Spirent extends CyberFlood with Data Breach Assessment for testing of networks and devices
Spirent Communications announced the availability of the solution using data breach emulation technology to provide holistic and hyper-realistic security testing of networks and devices for awareness of data breach and intruder activity.
This new solution, CyberFlood Data Breach Assessment, is a component of Spirent’s CyberFlood product line, extending it into production environments for continuous testing of live networks and devices.
As an holistic automated solution within the live network, CyberFlood Data Breach Assessment provides active monitoring and ongoing evaluations such as Purple Team assessments.
Unlike testing solutions that simulate attacks, CyberFlood Data Breach Assessment uses actual attack components, true hacker activity and malware executables to assess an organization’s vulnerability to cybercrime.
A study from the Center for Strategic and International Studies estimates that cybercrime costs the global economy $600 billion.
“With the ever-increasing stakes and mounting costs and penalties for a data breach, organizations must continually assess their abilities to detect an active attacker,” said David DeSanto, director, products and threat research, Spirent Communications.
“Unlike existing solutions, which do not use the real methods and techniques used by real attackers, CyberFlood Data Breach Assessment uses unique data breach emulation technology to provide hyper-realistic scenarios and assessments using the actual methodologies intruders follow. This breakthrough solution gives organizations the ability to innocuously assess their production defenses and fortify weaknesses before they are compromised by work of an attacker.”
Emulation – A leap beyond simulation
CyberFlood Data Breach Assessment utilizes real traffic and activities that are indistinguishable from live efforts by cybercriminals and other malicious actors, rather than relying on replayed traffic and network activities that seem real.
Security infrastructures often discount simulated, unreal artifacts, treating them as phony, non-malicious traffic, and simply pass them through or block them as invalid network streams. Such traffic cannot test an organization’s defenses against cybercrime.
In contrast, Spirent has accumulated a repository of real attack components, including exploits, applications, and malware.
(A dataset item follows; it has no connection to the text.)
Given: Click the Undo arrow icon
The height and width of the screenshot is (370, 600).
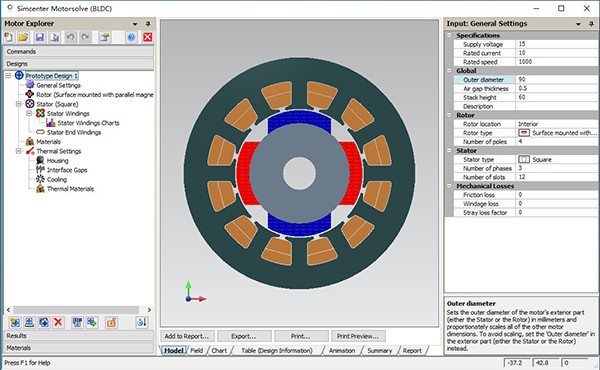Looking at the screenshot, I should click(70, 37).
This repository, powered by Spirent TestCloud, is a combination of the research of Spirent’s threat research team, Spirent SecurityLabs, and Spirent’s partnerships within the threat intelligence community.
Multi-Tier Protection Validation
In addition to using real traffic and activities, CyberFlood Data Breach Assessment provides holistic, real-world assessments and validation because it is not limited to certain portions of a network.
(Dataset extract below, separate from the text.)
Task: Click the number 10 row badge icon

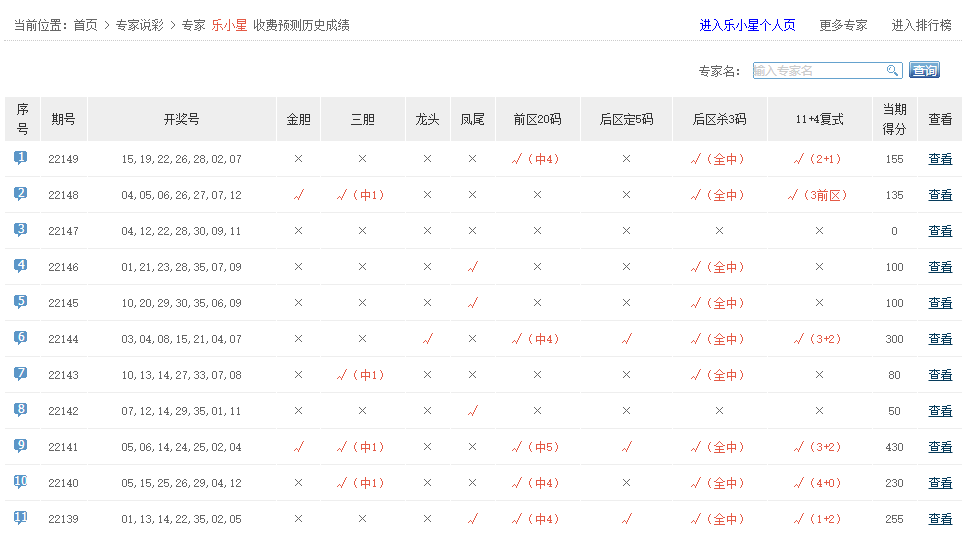Action: coord(21,482)
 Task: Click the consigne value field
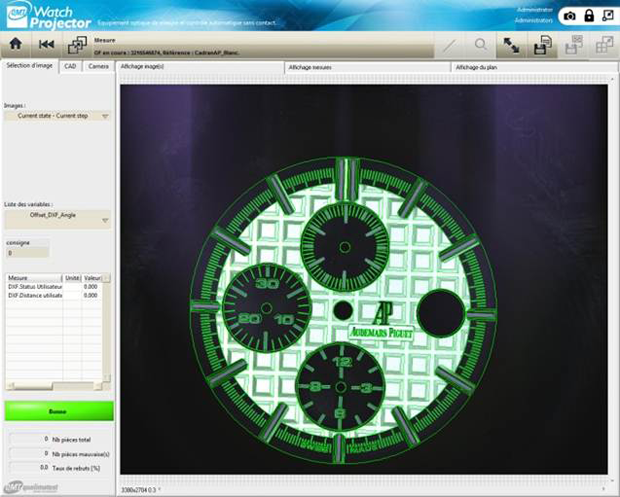(30, 253)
Attackers will choose the link in an environment and move laterally to reach resources, such as customer and financial data, intellectual property, and other company secrets.
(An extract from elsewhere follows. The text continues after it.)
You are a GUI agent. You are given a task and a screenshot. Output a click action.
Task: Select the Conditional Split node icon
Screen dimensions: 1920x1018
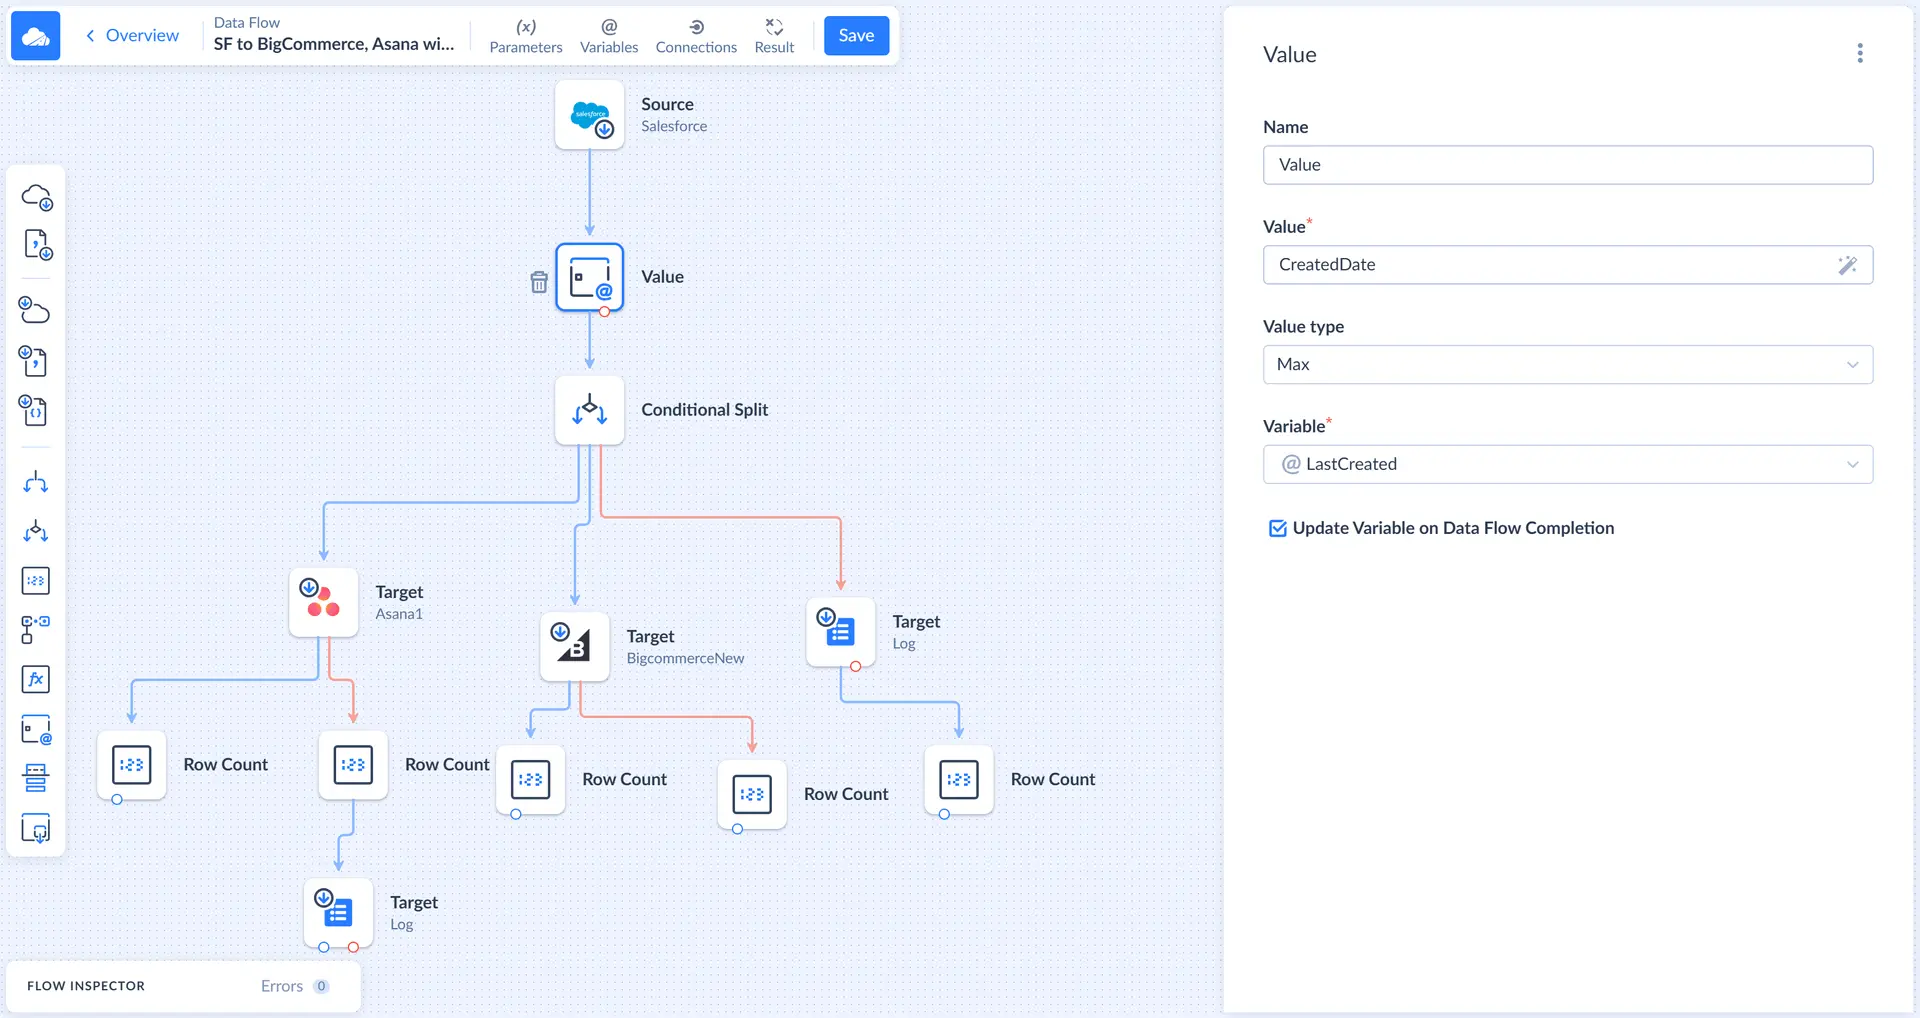click(x=590, y=410)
To assess security requires consideration of an organization’s entire environment. CyberFlood Data Breach Assessment can begin an attack or intrusion activity in any part of the environment and can pivot across multiple internal network segments.
It can be deployed with physical or virtual sensors across an entire organization, including corporate and regional networks, data centers, and private and public cloud resources. It also assesses all security and networking devices involved in routing or securing traffic or detecting malicious activity.
Automated Purple Team assessments
The Purple Team security practice is becoming both a standard and a necessity for organizations to evaluate data breaches and attack readiness. A Purple Team assessment combines an attacking Red Team with a detecting Blue Team.
The CyberFlood Data Breach Assessment solution combines Red and Blue Teams into an automated Purple Team capability that can be run continuously in live, production environments. Results are displayed on a dashboard and in generated reports.
In addition, the system can send warning messages to the security team or initiate trouble tickets to address issues and unexpected discoveries.
“Assessing data breach readiness has been expensive, time-consuming and difficult, and plagued with gaps and deficiencies,” said Jon Oltsik, senior principal analyst, Enterprise Strategy Group.
“Having the ability to use actual intruder activity on an ongoing basis to assess how live monitoring systems will perform is essential to knowing whether an organization can find an intruder before disaster strikes.”